Tonight's talk was delivered by Tomi Jun, MS IV on the hypertension areas we can pay attention to specifically in the CCC clinic.
Hypertension cutoffs:
- Stage 1: >140/90
- Stage 2: >160/100
Method:
- 3 measurements, each 1 week apart.
- Consistent pattern.
- Be mindful of activity and white coat measurements.
Secondary HTN: Blood pressure elevated because of secondary causes like a tumor that secretes epinephrine (rare case). The treatment is not to manage the BP but to remove the tumor.
When BP is >180/120:
- Hypertensive urgency: Regular checkup finding asymptomatic HTN.
- Emergency: when people are showing symptoms like chest pain, altered mental status. If people have a high BP but asymptomatic we still want to send them to the ER.
What we are worried about
- End organ damage
- Brain
- Heart
- Kidneys
- Vasculature
- Long term damage
Atherosclerosis:
- injury to vasculature.
- plays role in other areas of HTN.
- Buildup over time leading to lack of oxygen or rupture
- Achemia and strokes occur.
- Coronary artery disease occurs, which leads to...
- Heart attack leads to heart failure
- Left ventricular hypervole: thickening of left ventricle. The muscle gets bigger and stiffer as it pumps against high systemic resistance.
- HTN big risk factor for end stage renal disease --> dialysis.
- HTN makes substances squeeze through kidney vessels, damaging them.
- 50 yo F African American with obesity, HTN, DM.
- BP 150/90
- BMI 45.1
- 3 HTN meds: metropolol, losartan, chlotalidone
- Worried about: risk factors such as smoking and DM for kidney disease, heart failure, athero, and stroke.

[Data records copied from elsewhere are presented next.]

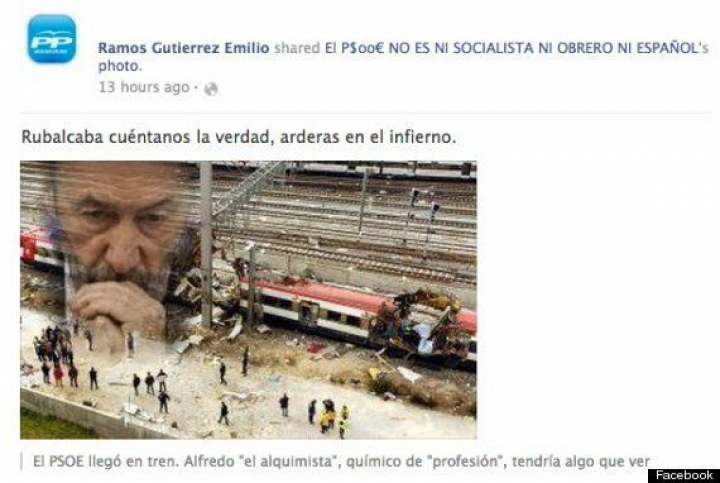The height and width of the screenshot is (483, 720).
Task: Click the globe public-visibility icon
Action: coord(211,89)
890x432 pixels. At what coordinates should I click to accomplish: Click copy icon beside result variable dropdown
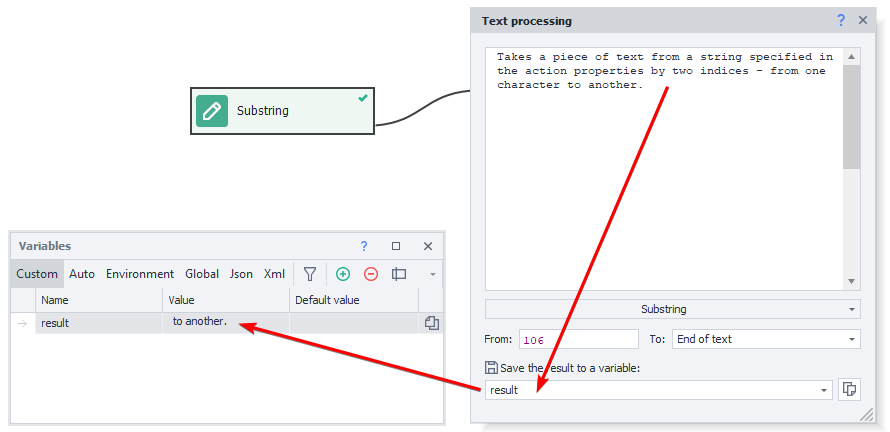click(849, 389)
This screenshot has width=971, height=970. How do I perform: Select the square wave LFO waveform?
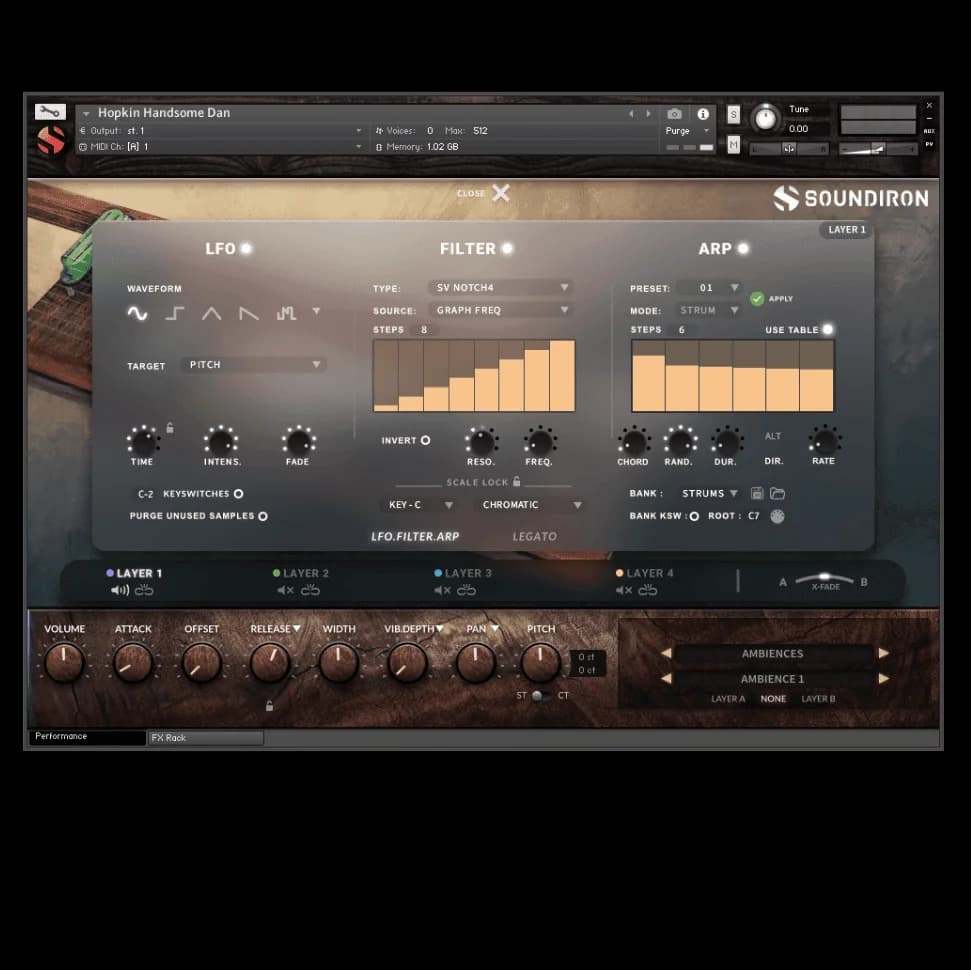pyautogui.click(x=174, y=314)
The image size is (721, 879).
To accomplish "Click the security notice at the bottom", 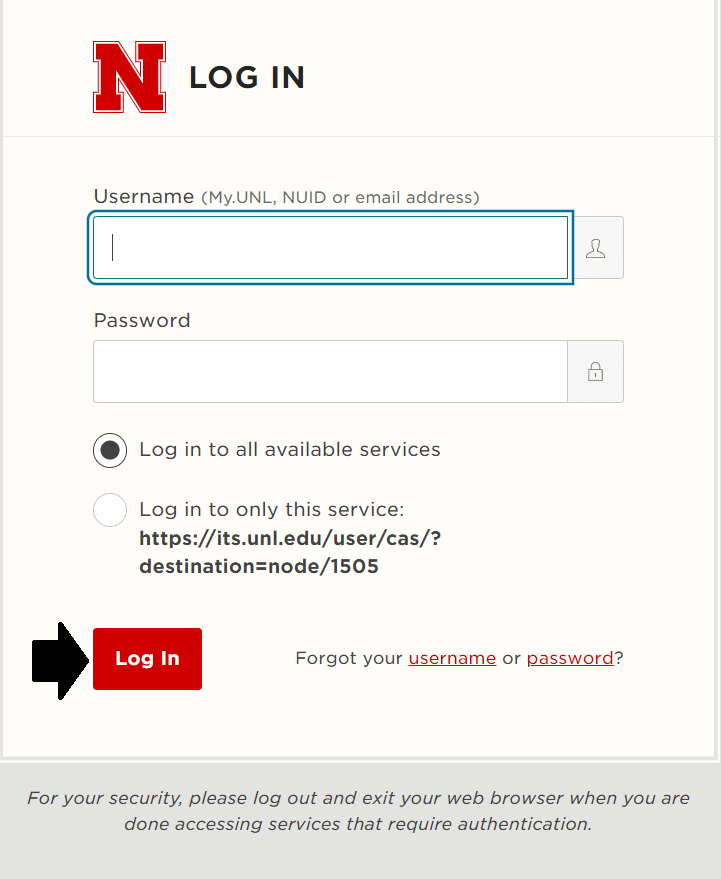I will pyautogui.click(x=358, y=811).
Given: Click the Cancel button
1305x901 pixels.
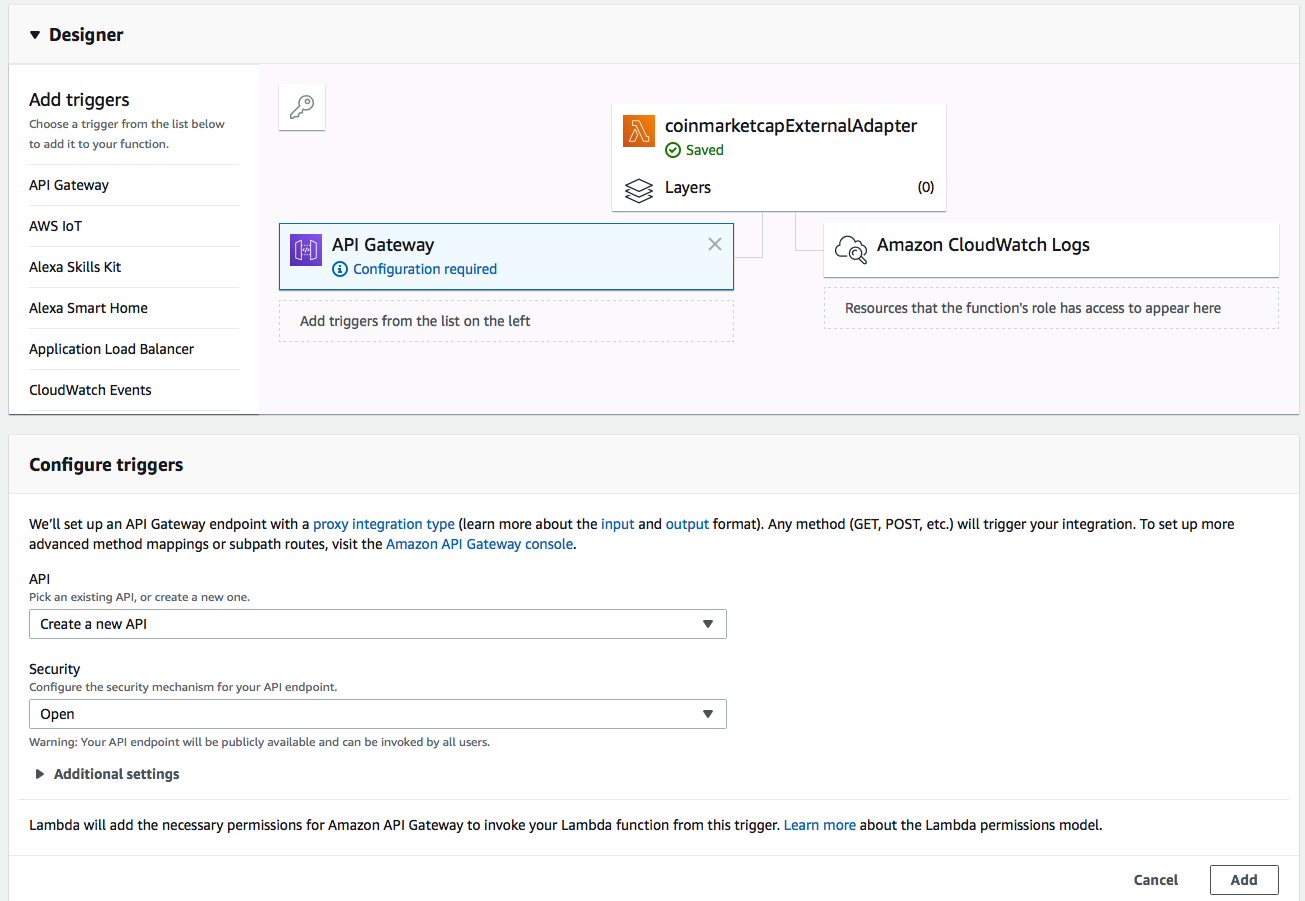Looking at the screenshot, I should (1155, 880).
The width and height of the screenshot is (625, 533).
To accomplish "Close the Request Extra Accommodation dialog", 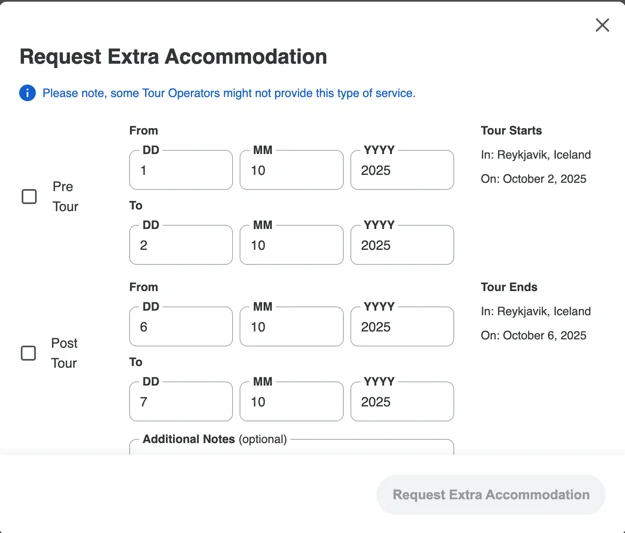I will 602,25.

- Think about changing metropolol to a medication that acts upon calcium channels.
JNC8 Guidelines:
- For people <60, goal is >150/90
- Previously 140/90 from JNC7
- Recently found that there is no additional benefit from goal of 140/90, which takes more meds to achieve.
Lifestyle modification:
- Weight reduction: every 10 kg lost can bring down diastolic BP by 20.
- Cut dietary salt, reduce alcohol intake, exercise.
What to ask:
- Meds adherence
- PMH
- Lifestyle (smoking, exercise, diet, alcohol)
- Symptoms (cardiac, neuro)
What to examine:
- Signs of heart failure
- Fundoscopy
- Labs
- basic metabolic panel
- kidney function
- electrolytes
- lipid profile
- urinalysis
- screen/eval DM
- Look for evidence of end-organ damage or other relevant risk factors.